The department uses a fire inspection database called Red Alert to keep track of properties that need inspections. However, that database does not actually have a complete inventory of Berkeley’s buildings, and does not inform inspectors which violations pose the highest risk. Fire department employees enter new data on properties when they are notified of them by the city planning department, which keeps its own property records in a separate system.

Consequently, Red Alert is simply not aware of some buildings that need inspections. Some 29 properties that should require inspections were discovered to be absent from the database after the auditor notified the fire department about the problem. One such building was downtown’s ominously named StoneFire student apartment complex, which was constructed in 2017 and includes 98 residential units.

Meanwhile, unresolved violations — safety hazards the fire department identified but never determined were resolved — increased from 1,876 in 2016 to 2496 in 2018, the audit said, for a grand total of 6,691 between 2016-2018.

In 1982, the city council required the fire department to perform more frequent inspections than are required by the State of California. Between that and the continued growth of Berkeley’s population, Wong said the department needs more resources. “You would hope that there would be an increase in staff, however … they haven’t had overall increase in their staff since 1991.”

Once a code violation is diagnosed, a property owner has 30 days to correct it. If they do not, they get an extra 15-30 days before they receive a follow-up warning. After that, they can be fined up to $500 a day. Fire Prevention Inspector Dori Tieu said that if a violation is serious and can be remedied immediately, the owner is made to correct it before inspectors leave. But such follow-up doesn’t always occur because of the strain on the fire department staff, Tieu said, so many code violations get off with a warning.
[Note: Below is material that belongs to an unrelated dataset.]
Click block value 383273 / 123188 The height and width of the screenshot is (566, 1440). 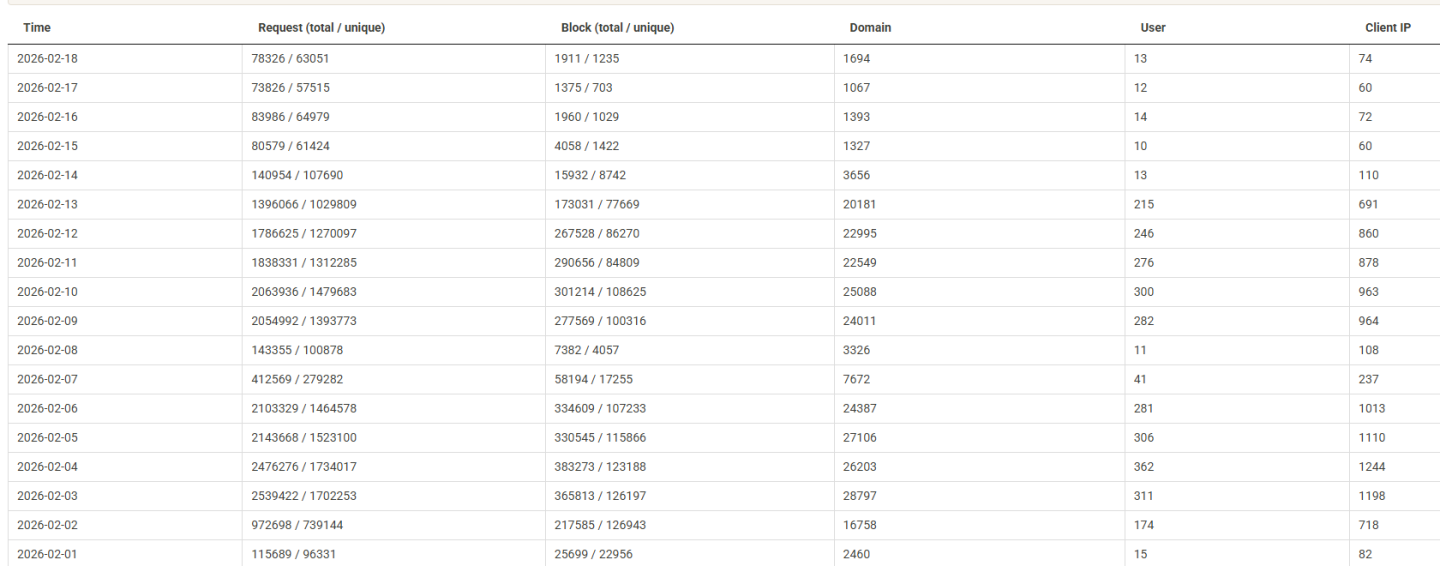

The audit calls for the city to take several steps to solve these problems. Because people are more likely to keep their buildings safe and avoid violations if they know what to look for, public outreach will get more focus. “The fire prevention division hopes to notify property owners annually about upcoming inspection cycles and provide a checklist of important items to ensure compliance with the fire code,” May said.

Tieu describes life in the department as a daily triage session where employees simply don’t have the time to fulfill all of their obligations. “You have ten things to do in your job title,” she said. “One of those things has to give, and it’s usually the education.”

The audit also recommends that fire staff gets more inspection training, and that they partner with Berkeley’s Information Technology Department to improve its software.

The audit frames a choice for the council between making the requirements for fire inspections less stringent or providing more support to the fire department. The latter would likely mean that the city would have to increase the department’s budget to allow it to hire more staff. May said building another fire station could also be helpful.